Alas, the fixings failed to hit a single memorable note. Even Greg sniffed at the insipid-tasting combination of pork and bread.
A pound of sauteed-until-crisp-and-brown Creminis un-did the persnickety neatness of the dish, lending a much-needed earthy bass note to pull things together.
To be a Tart
With Greg’s tradition pumpkin pie on the menu, I thought better of my spice apple number and picked up Baking with Julia instead. Why I’ve waited more than half my life to make a classic French Apple Tart is a mystery, but I’m happy as a 5 year-old on Christmas morning that I can still be surprised by something as humble as apple pie. To make the tart, I peeled and sliced half a dozen granny smith apples–sending Greg to the store for more to complete the tart, working now to Hadyn’s Il retorno di Tobia and Bach’s Mass in B Minor, feeling as if the angels (and Julia) were singing to me. After tossing thin slices of apple with cinnamon, sugar, lemon, and a shaved dinner roll, I baked them and then, most satisfyingly, mashed them into a kind of chunky paste. Into a chilled cheddar tart dough went the paste which I painstakingly topped with more sliced apples in a rosette pattern before buttering and dusting with sugar. The result of crust and filling was Miles Davis meets Debussy or Ravel, in a kind of wacky Baz Luhrmann directorial move that ended up making perfect, lovely sense.
Flinging my tried and true roasting method, not to mention all caution, to the wind, I opted for roasting our unstuffed 13 pound bird on top of a mirpoixe for an hour in a 425 degree oven, followed by two hours at 350. The trick to this one is to salt the bird and let it rest uncovered in the fridge for a day or two before hand to allow the skin to tighten and seal in all that lovely turkey essence. Before roasting, rub the turkey with olive oil and more salt and pepper. Place on about 2 cups of mirpoixe and add a cup and a half of turkey broth. That’s it. Tent after an hour when you turn down the oven and baste every 20 minutes until thigh meat juices run clear.

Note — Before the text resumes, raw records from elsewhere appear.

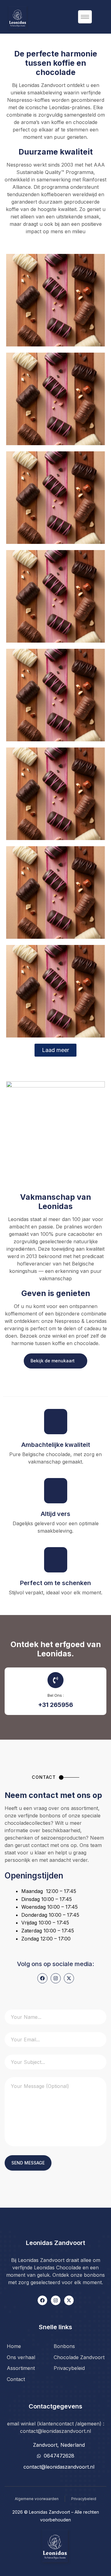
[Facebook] (42, 1978)
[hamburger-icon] (85, 16)
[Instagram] (56, 1978)
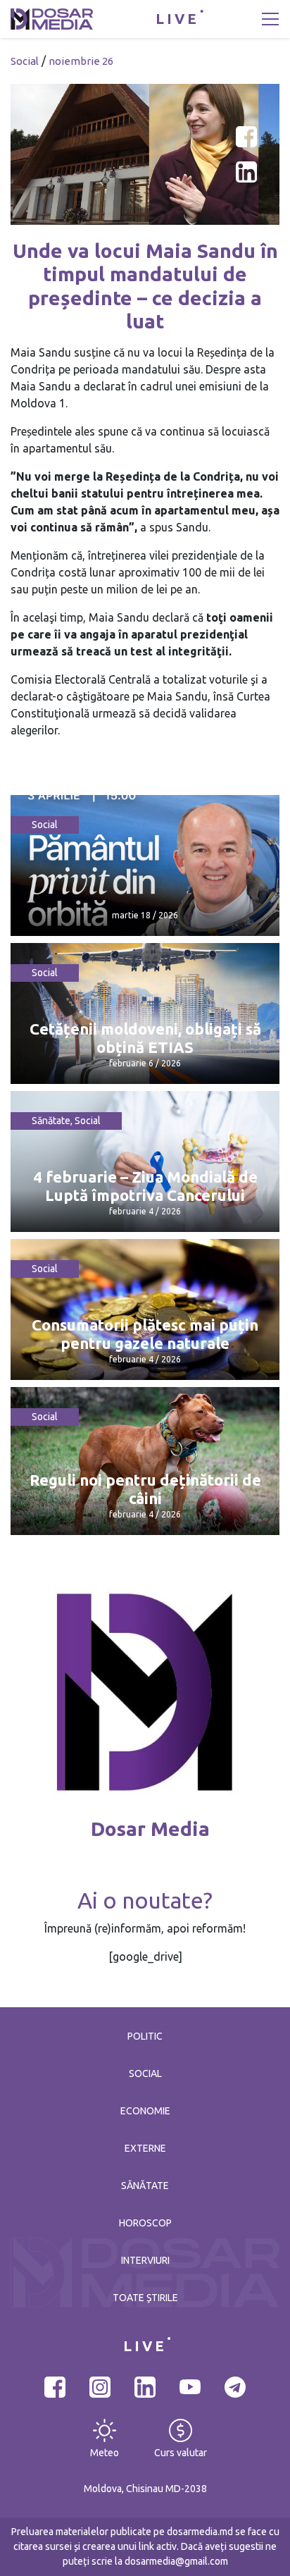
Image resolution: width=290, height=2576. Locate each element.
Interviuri (145, 2260)
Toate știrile (145, 2297)
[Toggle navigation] (270, 19)
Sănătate (51, 1120)
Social (25, 61)
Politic (145, 2036)
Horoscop (145, 2223)
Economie (145, 2110)
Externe (145, 2148)
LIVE (177, 19)
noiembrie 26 (81, 61)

We had a luscious brown bird at the table, bursting with clean juicy poultry flavor. The dripping gravy, made from more turkey stock added to the pan, along with a bit of white wine, cream and cognac silkily dressed my famous garlic mashed potatoes. Together with my homemade cranberry sauce scented with clove and Jonathan Waxman’s escarole and Brussels sprout salad with pickled onion and buttermilk vinaigrette, the meal coupled and uncoupled flavors and textures: there was crunch with bitter, salt with silk, umami mixed with the slightly chewy and the slightly unctuous, and sweet mixed with crisp and a hint of sour.
Food has the ability to do so many things: Comfort, mark, enrich, bind together, and express. And while simple is beautiful, a sense of routine elevated to drudgery can deaden even the loveliest ingredients. I’m with Chef Carla Hall who says that she wants people to taste the love in her food. For me, that means being inspired by new methods or the challenge of creating something lovely and elegant from something that is so simple.
In the end, Greg and his son and I laughed a lot, and shared great food, played board games and watched movies. It’s been decades since I had Thanksgiving like that.